Only the lines below from the one containing "Task: Choose Oona Mäkinen's Leadership tag" to the one containing "Screen dimensions: 1440x756" should be repeated, both included and unchanged.

MATERIAL PROVIDED ▸
# # #
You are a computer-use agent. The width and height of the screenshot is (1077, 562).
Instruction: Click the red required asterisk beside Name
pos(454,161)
# # #
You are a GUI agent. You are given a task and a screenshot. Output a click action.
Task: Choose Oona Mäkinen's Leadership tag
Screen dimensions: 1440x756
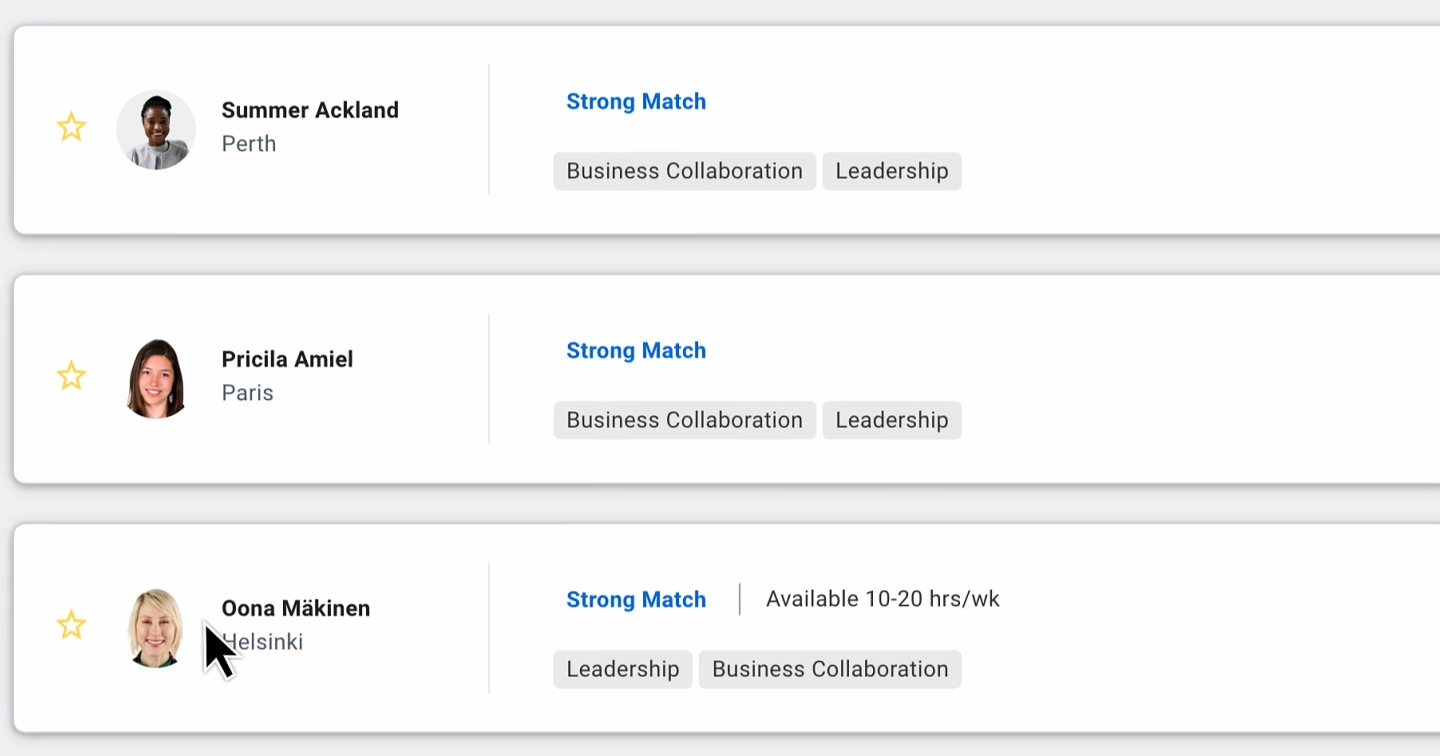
# # #
REPLY TO THE TASK ▸
Task: Choose Oona Mäkinen's Leadership tag
Screen dimensions: 1440x756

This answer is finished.